Simple, cheap, easy to build and deploy, the IoT Power Meter provides accurate statistics on household power consumption.

SolenoidSolenoid 03/30/2016 at 21:040 Comments

The project got this far thanks to the free tools like Arduino IDE, examples, community behind the ESP8266 and bits and pieces all over the internet. I'd like to share this work so that it could be modified, adapted and used by other people as well.

Software licence

The software of this project is based on a number of libraries, it must follow the licensing rules stated by them first. However different parts were licensed with different licences, which is very annoying.

As an engineer legal text is out of my domain and frankly I wouldn't want to mess with it as much as possible, however to make my work available to others this is a necessity for some reason.

The table on the ESP8266 Arduino GitHub page lists all the licences that their work is based on and since the IPM software, in turn, is based on theirs it must comply with them:

The licences have different requirements, made relatively easy to understand thanks to this page.

The current software has to comply with LGPL because the code borrows a lot from the SDWebServer example and it requires derivative work to adopt the same licence. LGPL also permits to publish under GPL (but not vice versa).

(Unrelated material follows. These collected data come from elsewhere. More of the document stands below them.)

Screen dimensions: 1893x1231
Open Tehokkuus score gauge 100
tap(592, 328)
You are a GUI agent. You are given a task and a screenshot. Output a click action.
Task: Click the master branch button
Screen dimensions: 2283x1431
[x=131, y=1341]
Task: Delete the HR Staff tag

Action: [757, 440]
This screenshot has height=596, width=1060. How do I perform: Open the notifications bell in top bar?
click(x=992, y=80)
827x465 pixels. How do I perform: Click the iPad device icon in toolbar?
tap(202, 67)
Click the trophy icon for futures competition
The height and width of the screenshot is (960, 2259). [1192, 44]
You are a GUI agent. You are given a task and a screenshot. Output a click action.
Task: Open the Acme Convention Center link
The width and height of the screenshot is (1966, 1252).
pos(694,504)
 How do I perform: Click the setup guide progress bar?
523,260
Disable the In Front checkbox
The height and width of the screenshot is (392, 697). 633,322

GPL has a "bigger restriction" than LGPL (stronger copyleft) in that all derivative work, be it used as a library or not, must adopt the same licence. I like the fact that all derivative work based on this project needs to published it under the same very permissive licence, so I'm publishing it under the GNU General Public License.

The L/GPL also requires documentation, which I think is just as important as the project itself.

Hardware licence

I don't really care about people selling this project, or derivatives of it, and making a profit. However I very much care about making these works just as available as this project, so that is why I decided to go with Creative Commons Attribution-ShareAlike 4.0 International License for the hardware.